What you need to do:
Copy the following lines without changing anything.

Records for locating described items:
Begin
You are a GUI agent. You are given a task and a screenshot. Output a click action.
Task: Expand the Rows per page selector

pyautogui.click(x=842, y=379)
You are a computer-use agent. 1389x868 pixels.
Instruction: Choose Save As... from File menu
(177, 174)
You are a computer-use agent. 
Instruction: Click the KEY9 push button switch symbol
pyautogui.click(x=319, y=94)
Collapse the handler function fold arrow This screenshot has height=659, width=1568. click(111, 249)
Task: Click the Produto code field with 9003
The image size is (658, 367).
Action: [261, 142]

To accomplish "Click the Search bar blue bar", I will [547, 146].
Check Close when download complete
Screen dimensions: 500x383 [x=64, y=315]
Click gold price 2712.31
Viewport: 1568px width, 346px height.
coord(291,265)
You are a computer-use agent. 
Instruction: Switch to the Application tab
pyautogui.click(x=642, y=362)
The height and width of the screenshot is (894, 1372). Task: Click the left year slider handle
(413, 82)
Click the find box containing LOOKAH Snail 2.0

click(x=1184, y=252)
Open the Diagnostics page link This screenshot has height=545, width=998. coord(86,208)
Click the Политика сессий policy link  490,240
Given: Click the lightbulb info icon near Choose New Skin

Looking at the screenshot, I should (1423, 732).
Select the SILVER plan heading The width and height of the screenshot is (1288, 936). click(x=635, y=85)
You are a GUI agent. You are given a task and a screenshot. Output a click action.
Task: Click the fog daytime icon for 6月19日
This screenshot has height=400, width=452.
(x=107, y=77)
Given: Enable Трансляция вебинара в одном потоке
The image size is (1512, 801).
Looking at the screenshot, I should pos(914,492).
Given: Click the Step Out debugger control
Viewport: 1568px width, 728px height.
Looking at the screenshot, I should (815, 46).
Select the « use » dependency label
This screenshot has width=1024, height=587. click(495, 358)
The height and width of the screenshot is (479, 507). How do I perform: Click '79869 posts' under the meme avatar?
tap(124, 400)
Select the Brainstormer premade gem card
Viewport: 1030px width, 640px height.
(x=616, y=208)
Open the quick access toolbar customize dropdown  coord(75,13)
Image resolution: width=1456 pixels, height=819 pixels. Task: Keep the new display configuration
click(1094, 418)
End
Exercise answer:
You are a GUI agent. You are given a task and a screenshot. Output a click action.
Task: Expand the Rows per page selector

pyautogui.click(x=842, y=379)
You are a computer-use agent. 1389x868 pixels.
Instruction: Choose Save As... from File menu
(177, 174)
You are a computer-use agent. 
Instruction: Click the KEY9 push button switch symbol
pyautogui.click(x=319, y=94)
Collapse the handler function fold arrow This screenshot has height=659, width=1568. click(111, 249)
Task: Click the Produto code field with 9003
The image size is (658, 367).
Action: [261, 142]

To accomplish "Click the Search bar blue bar", I will [547, 146].
Check Close when download complete
Screen dimensions: 500x383 [x=64, y=315]
Click gold price 2712.31
Viewport: 1568px width, 346px height.
coord(291,265)
You are a computer-use agent. 
Instruction: Switch to the Application tab
pyautogui.click(x=642, y=362)
The height and width of the screenshot is (894, 1372). Task: Click the left year slider handle
(413, 82)
Click the find box containing LOOKAH Snail 2.0

click(x=1184, y=252)
Open the Diagnostics page link This screenshot has height=545, width=998. coord(86,208)
Click the Политика сессий policy link  490,240
Given: Click the lightbulb info icon near Choose New Skin

Looking at the screenshot, I should (1423, 732).
Select the SILVER plan heading The width and height of the screenshot is (1288, 936). click(x=635, y=85)
You are a GUI agent. You are given a task and a screenshot. Output a click action.
Task: Click the fog daytime icon for 6月19日
This screenshot has height=400, width=452.
(x=107, y=77)
Given: Enable Трансляция вебинара в одном потоке
The image size is (1512, 801).
Looking at the screenshot, I should pos(914,492).
Given: Click the Step Out debugger control
Viewport: 1568px width, 728px height.
Looking at the screenshot, I should (815, 46).
Select the « use » dependency label
This screenshot has width=1024, height=587. click(495, 358)
The height and width of the screenshot is (479, 507). How do I perform: Click '79869 posts' under the meme avatar?
tap(124, 400)
Select the Brainstormer premade gem card
Viewport: 1030px width, 640px height.
(x=616, y=208)
Open the quick access toolbar customize dropdown  coord(75,13)
Image resolution: width=1456 pixels, height=819 pixels. Task: Keep the new display configuration
click(1094, 418)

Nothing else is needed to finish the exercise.